◆ **EXERCISE**:
Copy exactly the stretch of data below from the line with "Screen dimensions: 930x496" through the line with "Select the ADVANCED", including both of those lines.

=== INFORMATION SHOWN ===

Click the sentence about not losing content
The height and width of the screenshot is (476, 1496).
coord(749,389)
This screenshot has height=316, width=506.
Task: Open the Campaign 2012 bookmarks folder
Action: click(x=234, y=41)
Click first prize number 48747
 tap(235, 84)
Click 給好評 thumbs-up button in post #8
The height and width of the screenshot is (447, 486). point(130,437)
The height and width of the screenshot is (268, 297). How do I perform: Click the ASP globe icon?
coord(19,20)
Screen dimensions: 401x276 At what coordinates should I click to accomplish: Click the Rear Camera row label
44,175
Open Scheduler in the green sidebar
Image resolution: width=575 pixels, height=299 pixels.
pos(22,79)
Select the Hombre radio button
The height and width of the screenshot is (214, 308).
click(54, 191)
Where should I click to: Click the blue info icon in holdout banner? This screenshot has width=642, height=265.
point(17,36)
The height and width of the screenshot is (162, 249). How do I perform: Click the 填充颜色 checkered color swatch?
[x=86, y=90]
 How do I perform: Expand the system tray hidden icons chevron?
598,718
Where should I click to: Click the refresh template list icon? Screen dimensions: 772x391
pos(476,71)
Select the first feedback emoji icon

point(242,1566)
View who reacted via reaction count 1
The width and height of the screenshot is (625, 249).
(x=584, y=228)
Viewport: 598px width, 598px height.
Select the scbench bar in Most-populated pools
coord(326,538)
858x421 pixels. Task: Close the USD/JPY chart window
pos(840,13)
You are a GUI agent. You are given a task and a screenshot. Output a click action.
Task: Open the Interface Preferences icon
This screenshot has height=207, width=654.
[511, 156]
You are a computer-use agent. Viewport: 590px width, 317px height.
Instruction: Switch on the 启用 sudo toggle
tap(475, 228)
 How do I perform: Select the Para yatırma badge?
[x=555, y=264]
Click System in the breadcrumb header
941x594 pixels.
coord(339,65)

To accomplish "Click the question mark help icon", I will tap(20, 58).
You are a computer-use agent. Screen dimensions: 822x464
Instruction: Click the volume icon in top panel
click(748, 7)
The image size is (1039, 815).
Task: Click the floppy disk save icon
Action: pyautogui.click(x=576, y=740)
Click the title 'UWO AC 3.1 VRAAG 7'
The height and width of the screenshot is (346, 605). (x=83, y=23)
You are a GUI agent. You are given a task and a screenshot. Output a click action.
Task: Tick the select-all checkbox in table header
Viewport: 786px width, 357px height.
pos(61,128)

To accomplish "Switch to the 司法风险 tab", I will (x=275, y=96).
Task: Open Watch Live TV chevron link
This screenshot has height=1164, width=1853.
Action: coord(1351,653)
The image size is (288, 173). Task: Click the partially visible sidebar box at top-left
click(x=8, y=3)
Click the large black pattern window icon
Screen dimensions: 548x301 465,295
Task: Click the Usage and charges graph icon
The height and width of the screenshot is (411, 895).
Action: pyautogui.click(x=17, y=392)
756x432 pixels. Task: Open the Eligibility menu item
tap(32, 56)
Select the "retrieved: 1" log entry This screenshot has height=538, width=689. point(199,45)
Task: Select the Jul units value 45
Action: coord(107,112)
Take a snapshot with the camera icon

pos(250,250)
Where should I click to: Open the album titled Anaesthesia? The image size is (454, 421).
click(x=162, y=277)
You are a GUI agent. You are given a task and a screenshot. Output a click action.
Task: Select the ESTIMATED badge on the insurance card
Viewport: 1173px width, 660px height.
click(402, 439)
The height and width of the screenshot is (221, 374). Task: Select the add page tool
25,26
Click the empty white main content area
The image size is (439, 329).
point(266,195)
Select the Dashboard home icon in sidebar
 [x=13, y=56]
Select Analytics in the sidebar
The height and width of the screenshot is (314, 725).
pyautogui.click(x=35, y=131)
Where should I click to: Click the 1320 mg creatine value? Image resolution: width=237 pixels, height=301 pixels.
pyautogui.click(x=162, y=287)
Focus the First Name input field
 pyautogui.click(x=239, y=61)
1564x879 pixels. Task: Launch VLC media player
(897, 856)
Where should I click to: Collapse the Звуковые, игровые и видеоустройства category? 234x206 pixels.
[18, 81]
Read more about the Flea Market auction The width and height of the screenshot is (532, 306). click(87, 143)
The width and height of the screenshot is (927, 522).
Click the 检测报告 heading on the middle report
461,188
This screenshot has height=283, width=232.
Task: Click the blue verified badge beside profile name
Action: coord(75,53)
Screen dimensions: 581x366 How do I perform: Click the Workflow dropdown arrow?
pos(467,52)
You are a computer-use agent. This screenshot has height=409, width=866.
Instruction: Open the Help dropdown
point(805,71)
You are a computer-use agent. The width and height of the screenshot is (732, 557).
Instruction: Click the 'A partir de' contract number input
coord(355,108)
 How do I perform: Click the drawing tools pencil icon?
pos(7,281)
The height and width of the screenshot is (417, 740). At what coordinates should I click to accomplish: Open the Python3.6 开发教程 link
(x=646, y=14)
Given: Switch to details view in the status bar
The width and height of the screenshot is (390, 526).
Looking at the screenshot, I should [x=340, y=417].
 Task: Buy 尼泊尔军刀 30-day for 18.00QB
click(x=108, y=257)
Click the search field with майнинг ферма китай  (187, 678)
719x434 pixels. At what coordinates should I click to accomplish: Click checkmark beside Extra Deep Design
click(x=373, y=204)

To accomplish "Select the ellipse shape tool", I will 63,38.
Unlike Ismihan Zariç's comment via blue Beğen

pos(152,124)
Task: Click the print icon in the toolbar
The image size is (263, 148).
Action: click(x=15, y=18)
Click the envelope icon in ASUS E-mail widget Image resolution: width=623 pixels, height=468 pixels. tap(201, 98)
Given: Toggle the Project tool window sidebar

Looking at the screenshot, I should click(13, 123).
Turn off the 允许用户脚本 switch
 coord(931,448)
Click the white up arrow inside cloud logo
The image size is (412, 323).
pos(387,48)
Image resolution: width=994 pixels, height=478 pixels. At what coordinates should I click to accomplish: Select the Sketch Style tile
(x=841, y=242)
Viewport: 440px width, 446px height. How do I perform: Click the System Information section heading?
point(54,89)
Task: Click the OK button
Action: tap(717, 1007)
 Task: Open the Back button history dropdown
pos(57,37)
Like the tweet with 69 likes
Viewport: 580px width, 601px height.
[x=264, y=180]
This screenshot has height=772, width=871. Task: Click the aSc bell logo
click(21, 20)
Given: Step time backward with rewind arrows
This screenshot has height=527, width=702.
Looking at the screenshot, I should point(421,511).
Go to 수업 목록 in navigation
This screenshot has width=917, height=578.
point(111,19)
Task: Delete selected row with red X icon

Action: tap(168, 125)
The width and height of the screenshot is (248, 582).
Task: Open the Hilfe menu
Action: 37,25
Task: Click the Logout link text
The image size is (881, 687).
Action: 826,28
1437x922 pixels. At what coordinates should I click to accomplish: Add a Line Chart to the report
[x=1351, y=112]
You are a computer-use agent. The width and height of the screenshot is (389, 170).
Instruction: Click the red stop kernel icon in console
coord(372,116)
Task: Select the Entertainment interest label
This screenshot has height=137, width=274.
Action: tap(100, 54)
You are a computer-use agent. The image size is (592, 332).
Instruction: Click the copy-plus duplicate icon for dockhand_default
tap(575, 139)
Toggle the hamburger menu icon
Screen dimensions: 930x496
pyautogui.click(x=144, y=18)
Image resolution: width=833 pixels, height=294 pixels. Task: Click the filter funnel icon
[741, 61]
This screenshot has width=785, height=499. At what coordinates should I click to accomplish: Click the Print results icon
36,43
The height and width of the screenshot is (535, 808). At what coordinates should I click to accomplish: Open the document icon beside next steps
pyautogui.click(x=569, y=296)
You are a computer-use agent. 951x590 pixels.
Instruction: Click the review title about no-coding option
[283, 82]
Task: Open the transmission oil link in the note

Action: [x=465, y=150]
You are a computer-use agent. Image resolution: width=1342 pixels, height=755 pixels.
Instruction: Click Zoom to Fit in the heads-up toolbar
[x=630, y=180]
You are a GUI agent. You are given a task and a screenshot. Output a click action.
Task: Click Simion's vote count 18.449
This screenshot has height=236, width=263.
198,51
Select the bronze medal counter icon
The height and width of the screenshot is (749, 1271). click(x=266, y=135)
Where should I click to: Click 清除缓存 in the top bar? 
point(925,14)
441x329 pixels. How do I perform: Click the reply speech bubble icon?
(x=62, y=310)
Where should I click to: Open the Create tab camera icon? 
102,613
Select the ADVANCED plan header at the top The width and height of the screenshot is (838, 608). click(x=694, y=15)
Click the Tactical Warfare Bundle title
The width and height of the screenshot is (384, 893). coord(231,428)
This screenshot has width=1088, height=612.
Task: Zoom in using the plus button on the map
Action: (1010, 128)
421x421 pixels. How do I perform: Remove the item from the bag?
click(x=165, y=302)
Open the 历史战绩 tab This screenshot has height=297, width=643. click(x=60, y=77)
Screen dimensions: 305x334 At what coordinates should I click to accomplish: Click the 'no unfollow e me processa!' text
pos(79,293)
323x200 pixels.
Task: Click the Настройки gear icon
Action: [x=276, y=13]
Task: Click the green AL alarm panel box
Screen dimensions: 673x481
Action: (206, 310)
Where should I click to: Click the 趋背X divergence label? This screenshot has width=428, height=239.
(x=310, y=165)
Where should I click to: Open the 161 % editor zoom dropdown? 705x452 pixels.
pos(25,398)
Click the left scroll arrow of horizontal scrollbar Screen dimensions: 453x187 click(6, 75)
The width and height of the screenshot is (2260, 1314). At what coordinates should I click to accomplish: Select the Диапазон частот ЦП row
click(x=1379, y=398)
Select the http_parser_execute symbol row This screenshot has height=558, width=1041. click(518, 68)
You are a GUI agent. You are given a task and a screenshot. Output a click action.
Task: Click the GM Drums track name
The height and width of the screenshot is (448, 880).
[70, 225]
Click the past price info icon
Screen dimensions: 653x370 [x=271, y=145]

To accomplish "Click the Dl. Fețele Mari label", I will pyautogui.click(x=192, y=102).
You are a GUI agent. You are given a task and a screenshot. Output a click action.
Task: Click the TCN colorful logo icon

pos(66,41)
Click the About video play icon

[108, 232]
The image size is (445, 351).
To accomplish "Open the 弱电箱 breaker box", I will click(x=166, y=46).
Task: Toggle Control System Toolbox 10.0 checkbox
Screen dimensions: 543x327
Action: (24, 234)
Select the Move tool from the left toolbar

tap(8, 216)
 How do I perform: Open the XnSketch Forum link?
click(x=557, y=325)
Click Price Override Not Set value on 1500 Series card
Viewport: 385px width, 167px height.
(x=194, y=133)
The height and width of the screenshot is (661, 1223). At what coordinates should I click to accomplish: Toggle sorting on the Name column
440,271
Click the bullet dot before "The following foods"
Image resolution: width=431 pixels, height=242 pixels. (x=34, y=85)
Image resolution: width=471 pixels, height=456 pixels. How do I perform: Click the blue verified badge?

===

◆ **EXPECTED OUTPUT**:
Screen dimensions: 930x496
pyautogui.click(x=144, y=18)
Image resolution: width=833 pixels, height=294 pixels. Task: Click the filter funnel icon
[741, 61]
This screenshot has width=785, height=499. At what coordinates should I click to accomplish: Click the Print results icon
36,43
The height and width of the screenshot is (535, 808). At what coordinates should I click to accomplish: Open the document icon beside next steps
pyautogui.click(x=569, y=296)
You are a computer-use agent. 951x590 pixels.
Instruction: Click the review title about no-coding option
[283, 82]
Task: Open the transmission oil link in the note

Action: [x=465, y=150]
You are a computer-use agent. Image resolution: width=1342 pixels, height=755 pixels.
Instruction: Click Zoom to Fit in the heads-up toolbar
[x=630, y=180]
You are a GUI agent. You are given a task and a screenshot. Output a click action.
Task: Click Simion's vote count 18.449
This screenshot has height=236, width=263.
198,51
Select the bronze medal counter icon
The height and width of the screenshot is (749, 1271). click(x=266, y=135)
Where should I click to: Click 清除缓存 in the top bar? 
point(925,14)
441x329 pixels. How do I perform: Click the reply speech bubble icon?
(x=62, y=310)
Where should I click to: Open the Create tab camera icon? 
102,613
Select the ADVANCED plan header at the top The width and height of the screenshot is (838, 608). click(x=694, y=15)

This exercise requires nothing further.